**What needs to be done**
Could you copy every record below exactly as it is written?

(Records excerpted from a collection)
◇ ◇ ◇ ◇ ◇ ◇ ◇
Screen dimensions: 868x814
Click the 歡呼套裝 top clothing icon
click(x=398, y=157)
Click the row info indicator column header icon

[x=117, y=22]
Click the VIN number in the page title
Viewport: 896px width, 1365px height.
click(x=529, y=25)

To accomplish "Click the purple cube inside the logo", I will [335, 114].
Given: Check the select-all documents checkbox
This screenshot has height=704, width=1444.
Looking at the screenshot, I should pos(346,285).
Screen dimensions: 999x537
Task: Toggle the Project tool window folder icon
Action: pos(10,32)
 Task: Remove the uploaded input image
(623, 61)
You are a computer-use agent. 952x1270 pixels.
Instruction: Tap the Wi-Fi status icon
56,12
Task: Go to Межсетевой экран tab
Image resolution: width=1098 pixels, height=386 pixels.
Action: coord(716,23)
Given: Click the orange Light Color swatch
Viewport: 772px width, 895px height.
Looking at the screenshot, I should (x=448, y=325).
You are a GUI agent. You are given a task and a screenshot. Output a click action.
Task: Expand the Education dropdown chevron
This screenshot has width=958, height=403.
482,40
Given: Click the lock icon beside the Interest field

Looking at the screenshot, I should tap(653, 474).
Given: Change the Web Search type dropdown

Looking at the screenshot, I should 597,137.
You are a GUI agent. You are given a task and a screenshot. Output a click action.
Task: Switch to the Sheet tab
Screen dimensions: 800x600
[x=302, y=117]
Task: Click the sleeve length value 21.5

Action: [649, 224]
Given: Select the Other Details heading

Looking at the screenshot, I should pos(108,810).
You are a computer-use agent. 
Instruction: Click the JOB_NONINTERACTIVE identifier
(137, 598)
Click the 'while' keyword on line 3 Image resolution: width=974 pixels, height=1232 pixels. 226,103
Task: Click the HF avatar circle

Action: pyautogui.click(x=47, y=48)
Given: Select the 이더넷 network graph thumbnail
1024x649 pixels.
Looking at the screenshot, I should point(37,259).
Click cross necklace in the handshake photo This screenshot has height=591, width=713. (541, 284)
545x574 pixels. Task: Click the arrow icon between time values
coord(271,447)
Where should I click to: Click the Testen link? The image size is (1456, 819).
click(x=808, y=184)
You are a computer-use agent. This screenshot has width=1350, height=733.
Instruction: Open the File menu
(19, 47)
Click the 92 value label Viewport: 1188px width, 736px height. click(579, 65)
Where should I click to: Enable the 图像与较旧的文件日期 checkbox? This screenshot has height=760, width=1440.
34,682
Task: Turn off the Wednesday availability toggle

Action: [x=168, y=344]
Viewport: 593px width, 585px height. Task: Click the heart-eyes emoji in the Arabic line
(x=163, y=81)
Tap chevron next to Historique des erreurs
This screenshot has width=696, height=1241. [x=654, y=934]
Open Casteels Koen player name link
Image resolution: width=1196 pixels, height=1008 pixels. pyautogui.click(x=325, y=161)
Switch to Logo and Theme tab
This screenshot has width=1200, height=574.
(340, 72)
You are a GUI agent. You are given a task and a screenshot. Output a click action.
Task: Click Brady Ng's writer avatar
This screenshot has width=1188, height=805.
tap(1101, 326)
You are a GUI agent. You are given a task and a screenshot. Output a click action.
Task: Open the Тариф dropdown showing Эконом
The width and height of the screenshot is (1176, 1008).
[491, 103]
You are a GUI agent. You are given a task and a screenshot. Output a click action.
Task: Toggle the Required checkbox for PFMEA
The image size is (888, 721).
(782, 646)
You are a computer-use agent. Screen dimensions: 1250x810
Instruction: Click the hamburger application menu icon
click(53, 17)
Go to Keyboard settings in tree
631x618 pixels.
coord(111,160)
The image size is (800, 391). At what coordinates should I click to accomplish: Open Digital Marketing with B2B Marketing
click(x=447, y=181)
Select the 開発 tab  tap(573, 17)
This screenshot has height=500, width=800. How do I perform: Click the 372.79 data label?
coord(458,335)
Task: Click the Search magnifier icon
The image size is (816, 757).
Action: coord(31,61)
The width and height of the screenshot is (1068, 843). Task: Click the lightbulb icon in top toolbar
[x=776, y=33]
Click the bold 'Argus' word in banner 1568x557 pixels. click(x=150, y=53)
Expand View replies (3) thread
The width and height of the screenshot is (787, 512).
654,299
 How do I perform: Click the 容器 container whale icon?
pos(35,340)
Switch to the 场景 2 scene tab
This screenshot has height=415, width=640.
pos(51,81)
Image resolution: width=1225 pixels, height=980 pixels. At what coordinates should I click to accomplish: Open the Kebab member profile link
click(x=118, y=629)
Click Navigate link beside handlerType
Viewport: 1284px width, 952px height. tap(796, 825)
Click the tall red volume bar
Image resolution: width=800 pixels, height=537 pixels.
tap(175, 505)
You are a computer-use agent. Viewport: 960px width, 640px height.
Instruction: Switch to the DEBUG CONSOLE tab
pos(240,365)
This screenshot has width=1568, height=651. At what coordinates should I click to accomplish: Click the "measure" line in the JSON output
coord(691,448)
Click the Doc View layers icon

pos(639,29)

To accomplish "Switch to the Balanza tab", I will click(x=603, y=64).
◇ ◇ ◇ ◇ ◇ ◇ ◇
**Answer for the task**
Screen dimensions: 868x814
Click the 歡呼套裝 top clothing icon
click(x=398, y=157)
Click the row info indicator column header icon

[x=117, y=22]
Click the VIN number in the page title
Viewport: 896px width, 1365px height.
click(x=529, y=25)

To accomplish "Click the purple cube inside the logo", I will [335, 114].
Given: Check the select-all documents checkbox
This screenshot has height=704, width=1444.
Looking at the screenshot, I should pos(346,285).
Screen dimensions: 999x537
Task: Toggle the Project tool window folder icon
Action: pos(10,32)
 Task: Remove the uploaded input image
(623, 61)
You are a computer-use agent. 952x1270 pixels.
Instruction: Tap the Wi-Fi status icon
56,12
Task: Go to Межсетевой экран tab
Image resolution: width=1098 pixels, height=386 pixels.
Action: coord(716,23)
Given: Click the orange Light Color swatch
Viewport: 772px width, 895px height.
Looking at the screenshot, I should (x=448, y=325).
You are a GUI agent. You are given a task and a screenshot. Output a click action.
Task: Expand the Education dropdown chevron
This screenshot has width=958, height=403.
482,40
Given: Click the lock icon beside the Interest field

Looking at the screenshot, I should tap(653, 474).
Given: Change the Web Search type dropdown

Looking at the screenshot, I should 597,137.
You are a GUI agent. You are given a task and a screenshot. Output a click action.
Task: Switch to the Sheet tab
Screen dimensions: 800x600
[x=302, y=117]
Task: Click the sleeve length value 21.5

Action: [649, 224]
Given: Select the Other Details heading

Looking at the screenshot, I should pos(108,810).
You are a computer-use agent. 
Instruction: Click the JOB_NONINTERACTIVE identifier
(137, 598)
Click the 'while' keyword on line 3 Image resolution: width=974 pixels, height=1232 pixels. 226,103
Task: Click the HF avatar circle

Action: pyautogui.click(x=47, y=48)
Given: Select the 이더넷 network graph thumbnail
1024x649 pixels.
Looking at the screenshot, I should point(37,259).
Click cross necklace in the handshake photo This screenshot has height=591, width=713. (541, 284)
545x574 pixels. Task: Click the arrow icon between time values
coord(271,447)
Where should I click to: Click the Testen link? The image size is (1456, 819).
click(x=808, y=184)
You are a computer-use agent. This screenshot has width=1350, height=733.
Instruction: Open the File menu
(19, 47)
Click the 92 value label Viewport: 1188px width, 736px height. click(579, 65)
Where should I click to: Enable the 图像与较旧的文件日期 checkbox? This screenshot has height=760, width=1440.
34,682
Task: Turn off the Wednesday availability toggle

Action: [x=168, y=344]
Viewport: 593px width, 585px height. Task: Click the heart-eyes emoji in the Arabic line
(x=163, y=81)
Tap chevron next to Historique des erreurs
This screenshot has width=696, height=1241. [x=654, y=934]
Open Casteels Koen player name link
Image resolution: width=1196 pixels, height=1008 pixels. pyautogui.click(x=325, y=161)
Switch to Logo and Theme tab
This screenshot has width=1200, height=574.
(340, 72)
You are a GUI agent. You are given a task and a screenshot. Output a click action.
Task: Click Brady Ng's writer avatar
This screenshot has width=1188, height=805.
tap(1101, 326)
You are a GUI agent. You are given a task and a screenshot. Output a click action.
Task: Open the Тариф dropdown showing Эконом
The width and height of the screenshot is (1176, 1008).
[491, 103]
You are a GUI agent. You are given a task and a screenshot. Output a click action.
Task: Toggle the Required checkbox for PFMEA
The image size is (888, 721).
(782, 646)
You are a computer-use agent. Screen dimensions: 1250x810
Instruction: Click the hamburger application menu icon
click(53, 17)
Go to Keyboard settings in tree
631x618 pixels.
coord(111,160)
The image size is (800, 391). At what coordinates should I click to accomplish: Open Digital Marketing with B2B Marketing
click(x=447, y=181)
Select the 開発 tab  tap(573, 17)
This screenshot has height=500, width=800. How do I perform: Click the 372.79 data label?
coord(458,335)
Task: Click the Search magnifier icon
The image size is (816, 757).
Action: coord(31,61)
The width and height of the screenshot is (1068, 843). Task: Click the lightbulb icon in top toolbar
[x=776, y=33]
Click the bold 'Argus' word in banner 1568x557 pixels. click(x=150, y=53)
Expand View replies (3) thread
The width and height of the screenshot is (787, 512).
654,299
 How do I perform: Click the 容器 container whale icon?
pos(35,340)
Switch to the 场景 2 scene tab
This screenshot has height=415, width=640.
pos(51,81)
Image resolution: width=1225 pixels, height=980 pixels. At what coordinates should I click to accomplish: Open the Kebab member profile link
click(x=118, y=629)
Click Navigate link beside handlerType
Viewport: 1284px width, 952px height. tap(796, 825)
Click the tall red volume bar
Image resolution: width=800 pixels, height=537 pixels.
tap(175, 505)
You are a computer-use agent. Viewport: 960px width, 640px height.
Instruction: Switch to the DEBUG CONSOLE tab
pos(240,365)
This screenshot has width=1568, height=651. At what coordinates should I click to accomplish: Click the "measure" line in the JSON output
coord(691,448)
Click the Doc View layers icon

pos(639,29)

To accomplish "Switch to the Balanza tab", I will click(x=603, y=64).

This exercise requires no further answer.